ALCEU AMOROSO LIMA - CRÍTICO LITERÁRIO BRASILEIRO

Alceu Amoroso Lima
Conhecido também como Tristão de Ataíde, pseudônimo que adotou em 1919 ao iniciar-se como crítico em O Jornal, Alceu Amoroso Lima nasceu no Rio de Janeiro (RJ) em 11 de dezembro de 1893. Formou-se em direito (1913) e, após publicar seu primeiro livro, o ensaio biocrítico Afonso Arinos (1922), travou com Jackson de Figueiredo um famoso e fértil debate, do qual decorreu, em 1928, sua conversão ao catolicismo.
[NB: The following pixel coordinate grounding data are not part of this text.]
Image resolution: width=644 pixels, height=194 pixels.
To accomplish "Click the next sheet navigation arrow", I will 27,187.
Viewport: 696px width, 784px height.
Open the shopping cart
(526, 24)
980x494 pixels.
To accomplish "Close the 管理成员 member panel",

No mesmo ano lançou Adeus à disponibilidade e outros adeuses, que ficaria como um divisor de águas na sua evolução intelectual.
 
Crítico literário e pensador católico que sempre se envolveu com a política e as questões sociais, Alceu Amoroso Lima partiu de uma posição muito conservadora para chegar ao fim da vida como um intelectual progressista, em luta contra as transgressões à lei e a censura que o regime militar de 1964 iria impor ao Brasil.
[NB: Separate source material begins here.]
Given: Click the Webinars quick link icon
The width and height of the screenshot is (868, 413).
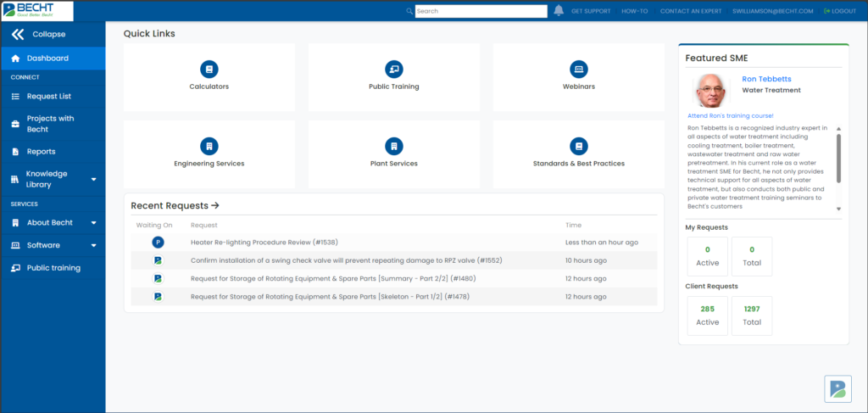Looking at the screenshot, I should coord(578,69).
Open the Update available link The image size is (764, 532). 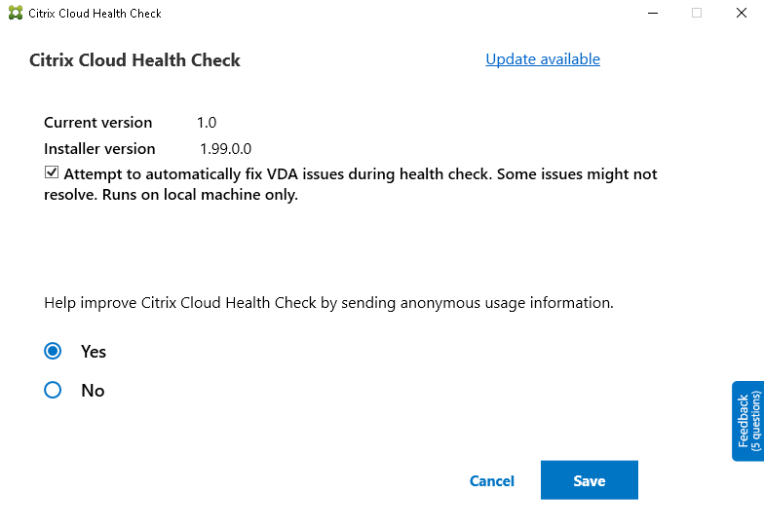(x=543, y=59)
Com a morte de Jackson de Figueiredo, Alceu o substituiu na direção do Centro Dom Vital e da revista A Ordem, tornando-se um ativo líder das correntes católicas conservadoras, sobretudo como presidente da Ação Católica (1932-1945). Engajado nas campanhas da igreja, combateu a Aliança Nacional Libertadora (1935), posicionou-se a favor de Franco na guerra civil espanhola (1936) e integrou uma comissão governamental que se propunha a defender a cultura nacional contra o bolchevismo (1937).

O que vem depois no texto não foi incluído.